- **Description of the task**
Return the lines from the one containing "Where should I" to the one containing "coord(68,118)", including both, unchanged. Omit the pictures.

- **Material for this task**
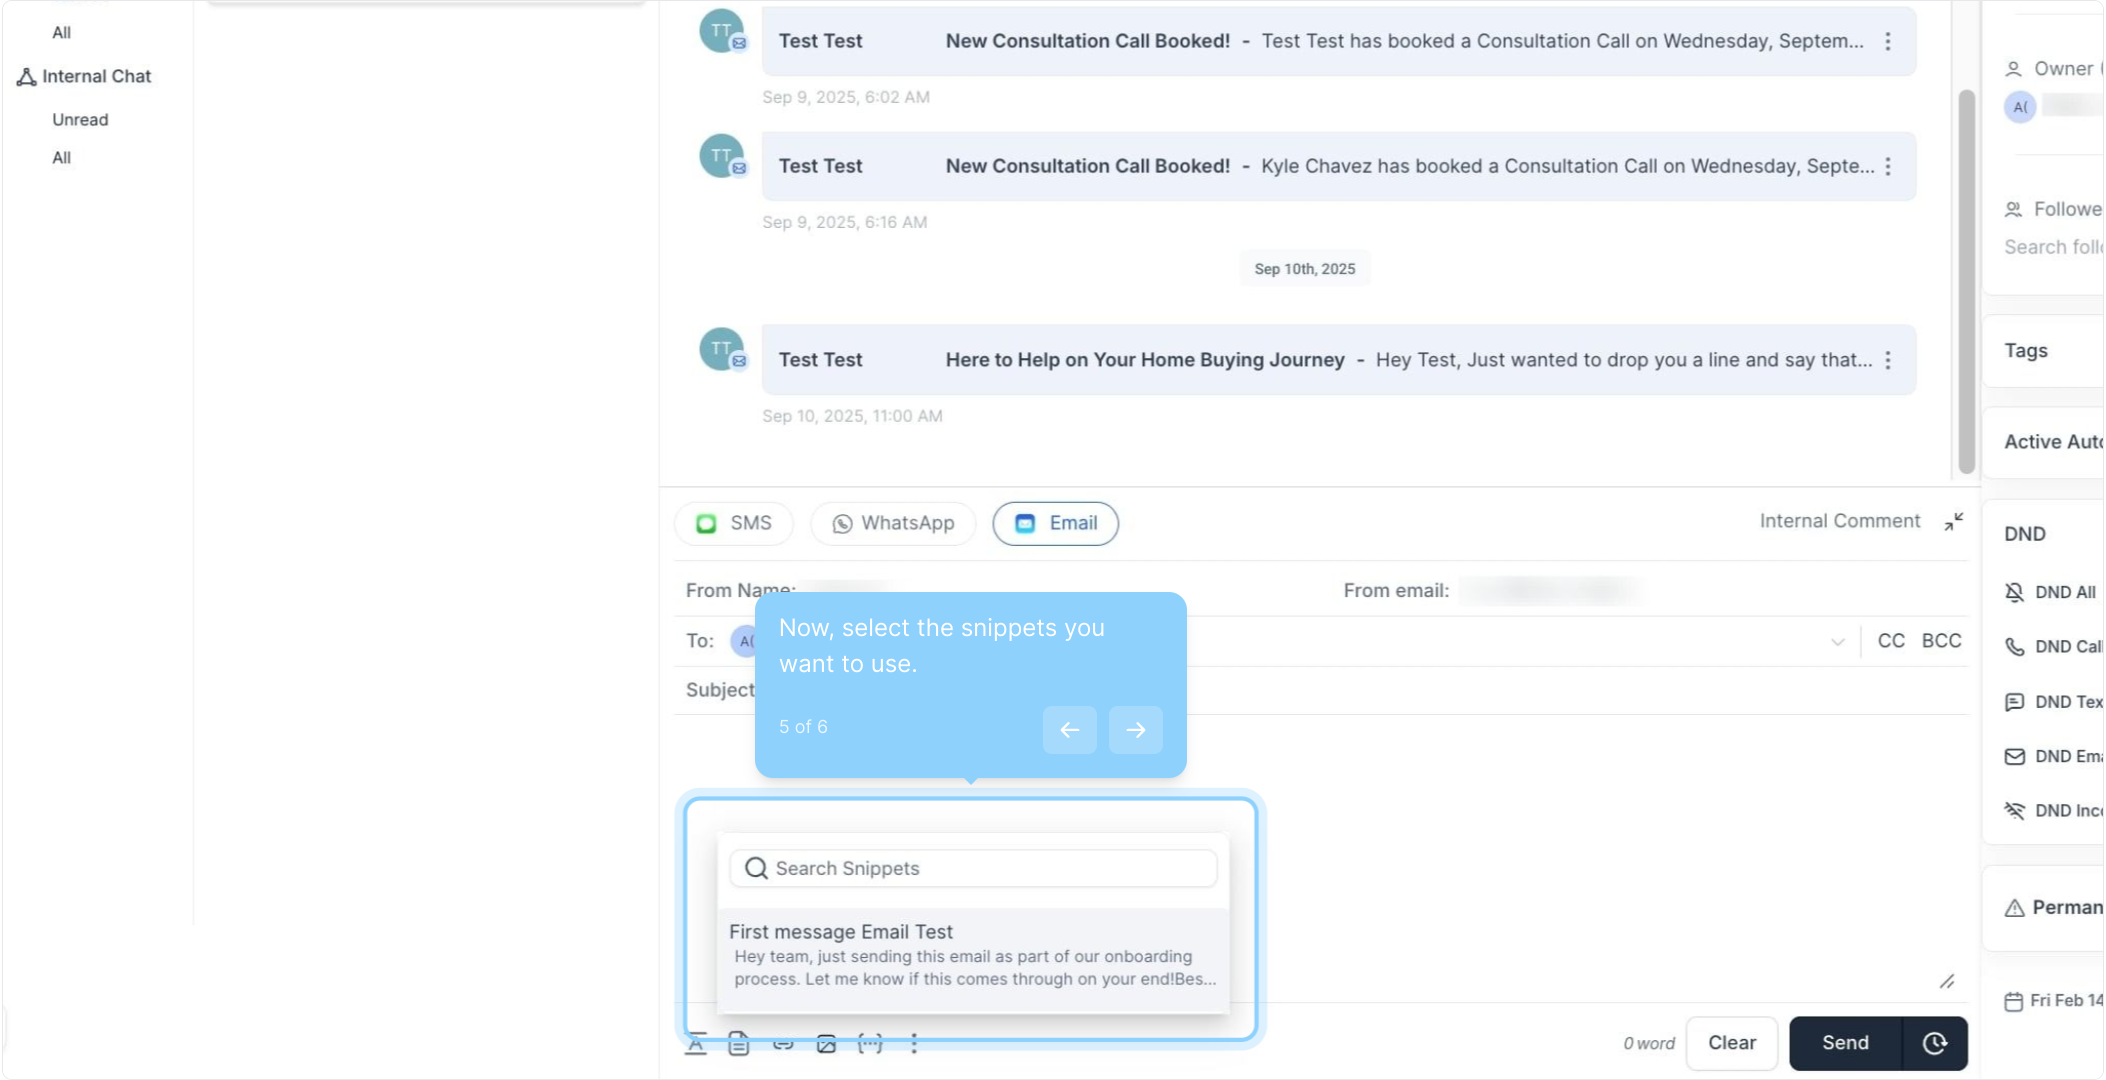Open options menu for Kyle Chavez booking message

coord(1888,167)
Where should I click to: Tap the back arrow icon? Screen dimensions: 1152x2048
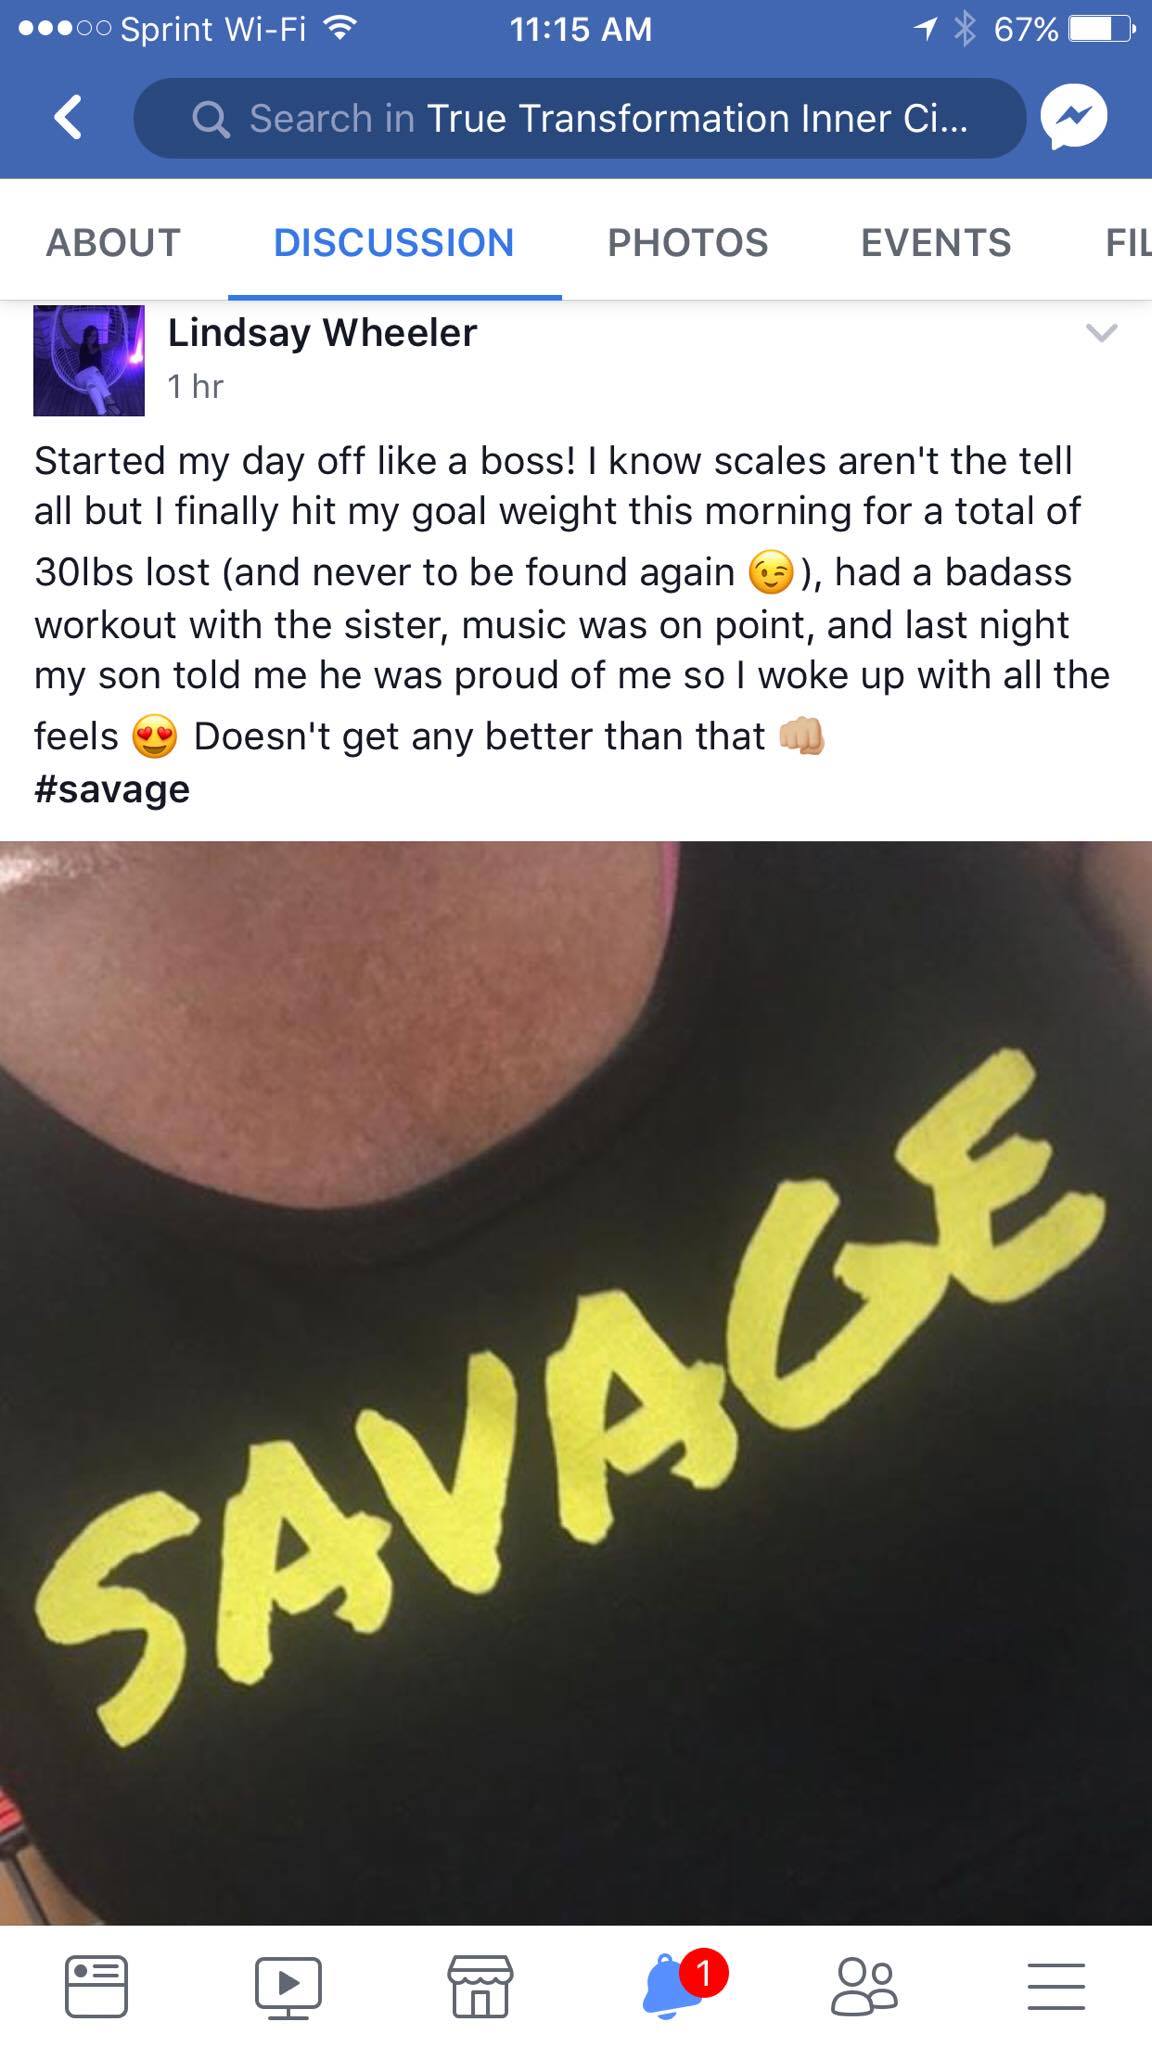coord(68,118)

---

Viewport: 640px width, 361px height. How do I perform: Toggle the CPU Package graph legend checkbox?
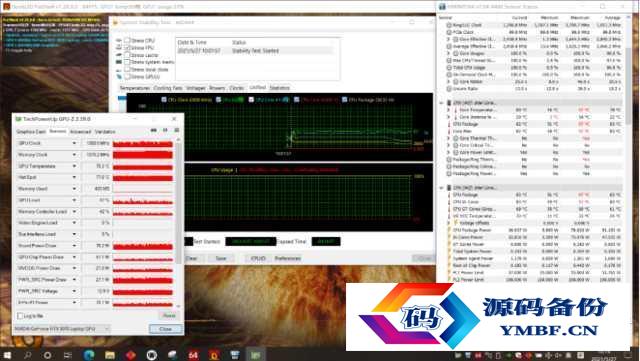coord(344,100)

- **Answer in full**
Where should I click to: Tap the back arrow icon? Screen dimensions: 1152x2048
coord(68,118)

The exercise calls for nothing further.